Today, Kilpeläinen is the Professor of the Department of Chemistry in the University of Helsinki and a member of the Finnish Academy of Science and Letters, which invites as its members Finnish scientists with exceptional academic and scientific merits.
In the last few years, his research activities have focused on a method to manufacture a new type of cellulose-based fibre for the needs of users such as the textile industry.
“The Ioncell method is unique because a new ionic solvent is employed to dissolve the fibres of wood cellulose, so that no toxic chemicals are needed,” Kilpeläinen explains.
Traditionally, cellulose has been used to make viscose, but the production process involves the use of highly toxic carbon disulphide.
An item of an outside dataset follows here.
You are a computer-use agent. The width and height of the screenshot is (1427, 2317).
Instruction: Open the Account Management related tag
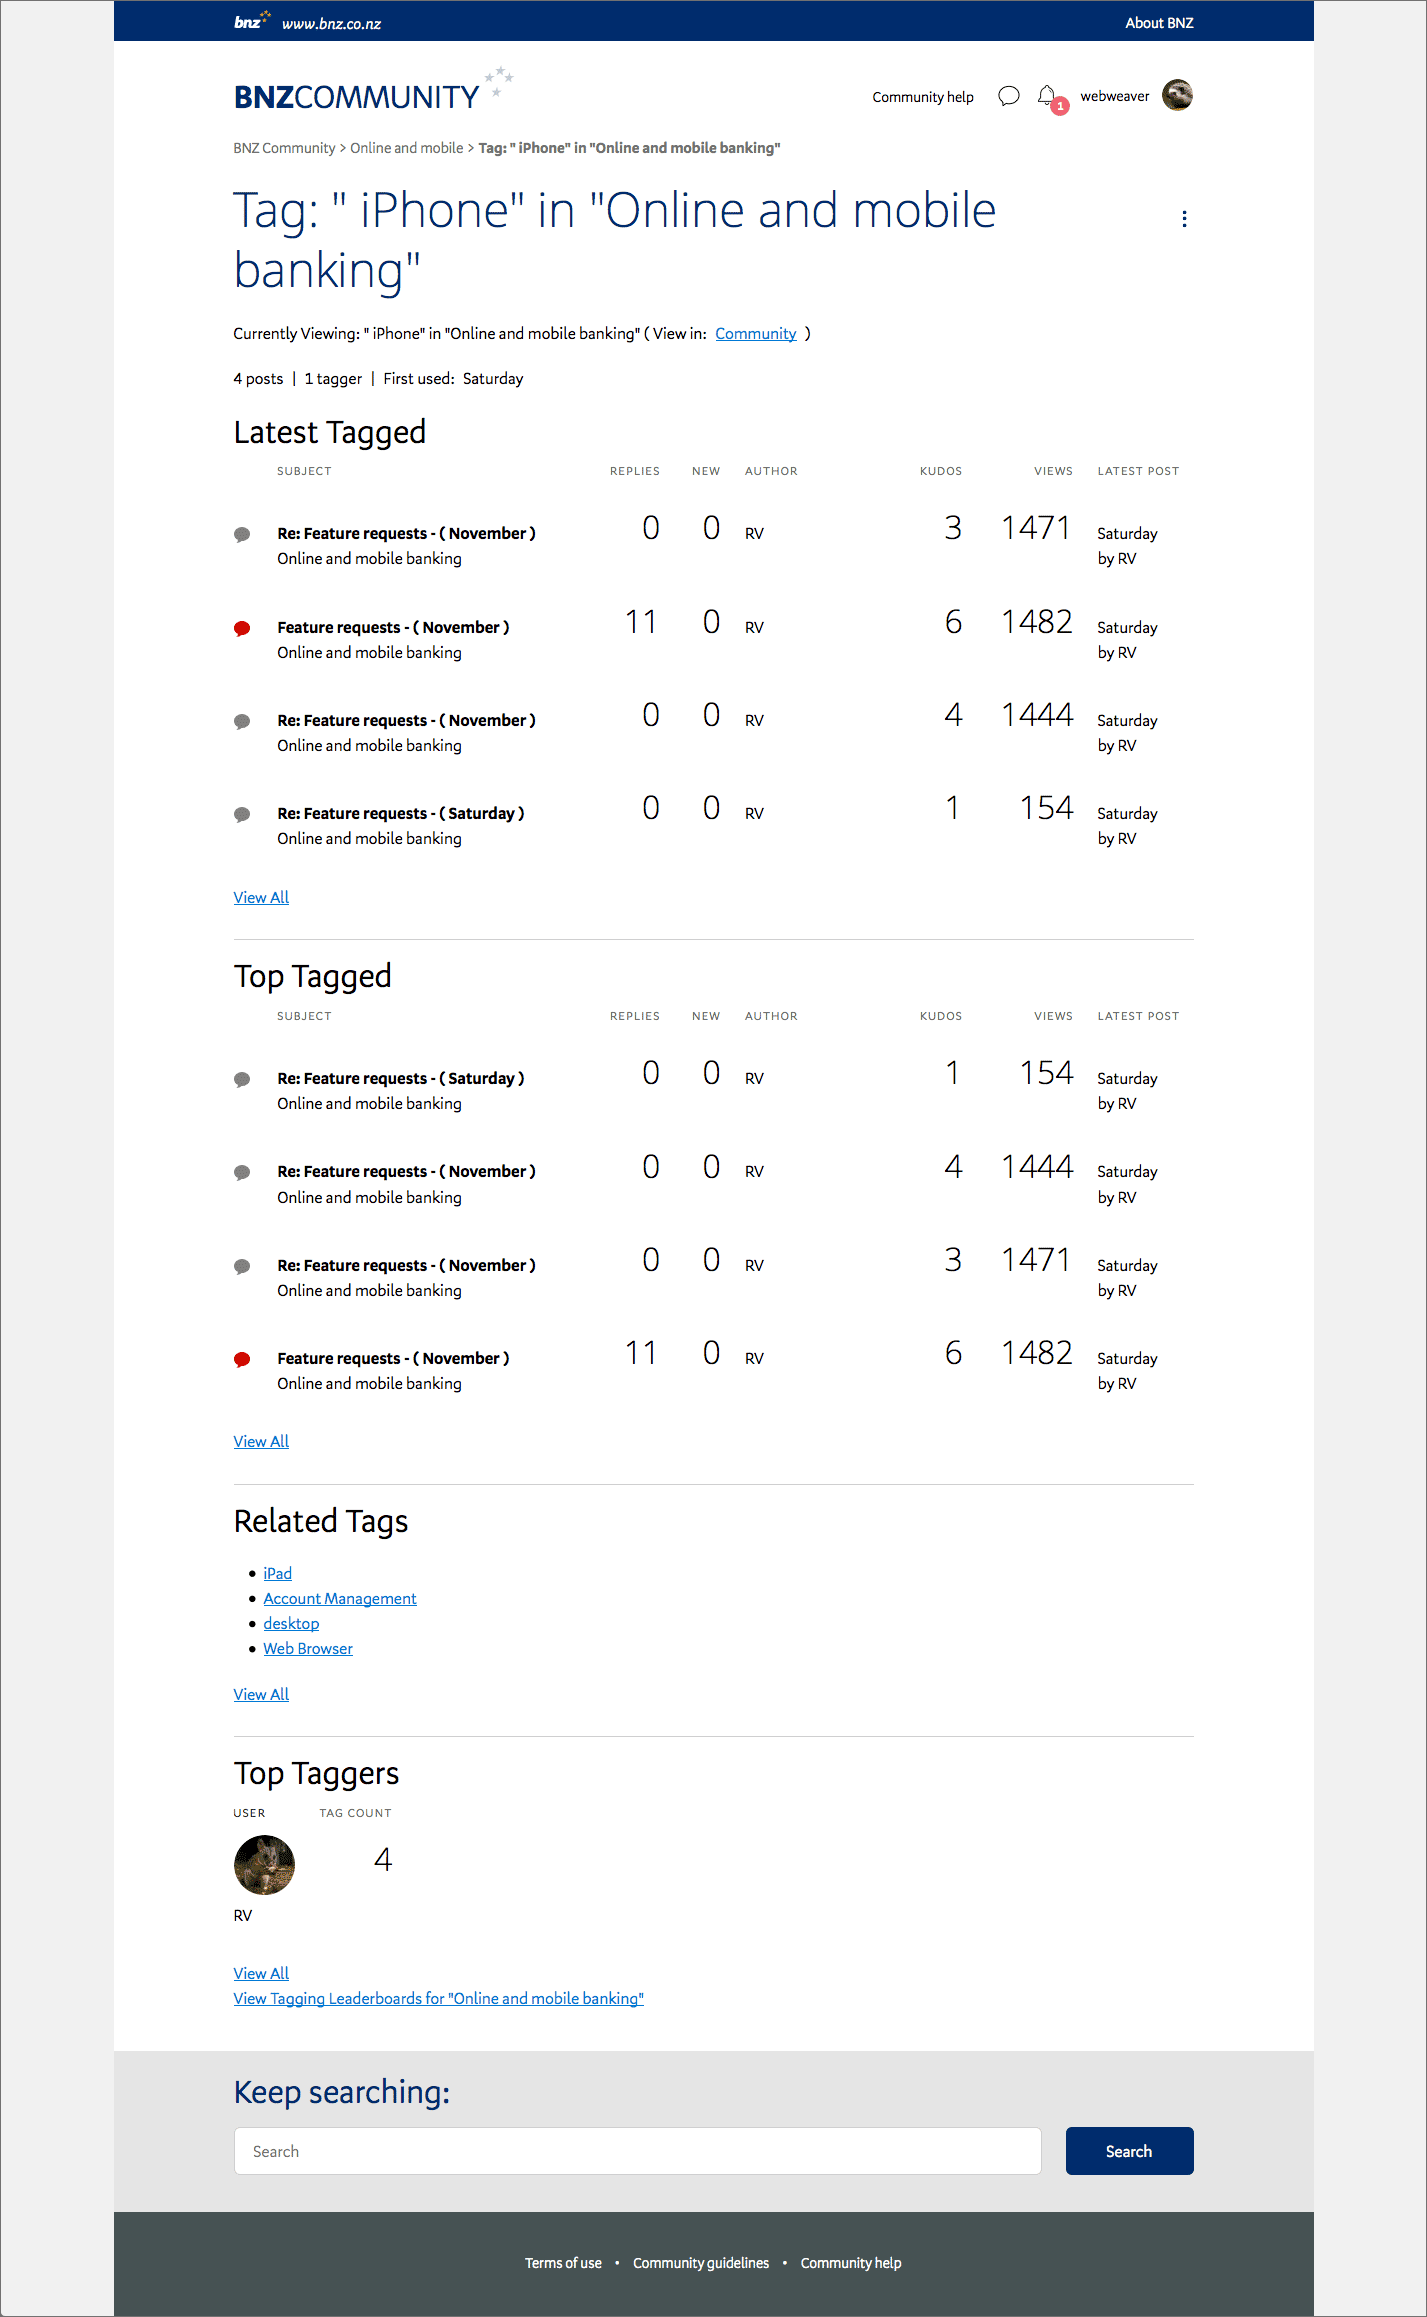click(340, 1599)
“From the beginning, our aim was to create a fibre with the best possible quality. In terms of strength, Ioncell is similar to hemp, which means that it is very strong.”
The project is a joint effort between the University of Helsinki and the Aalto University. The Ioncell fibres are carded and spinned by the University of Borås in Sweden.
So far, the production has been on a very small scale, but over the next few years, even commercial-scale production could be possible.
“In the early days, many people, including myself, had doubts about the project. But now the industry finds the method extremely interesting. At first, the solvents were expensive and difficult to recycle. Now we have managed to solve the most of such problems.”
The first textile company to try out the new innovation was Marimekko. Its Spring 2014 collection features a giant dot print dress made of Ioncell fibers.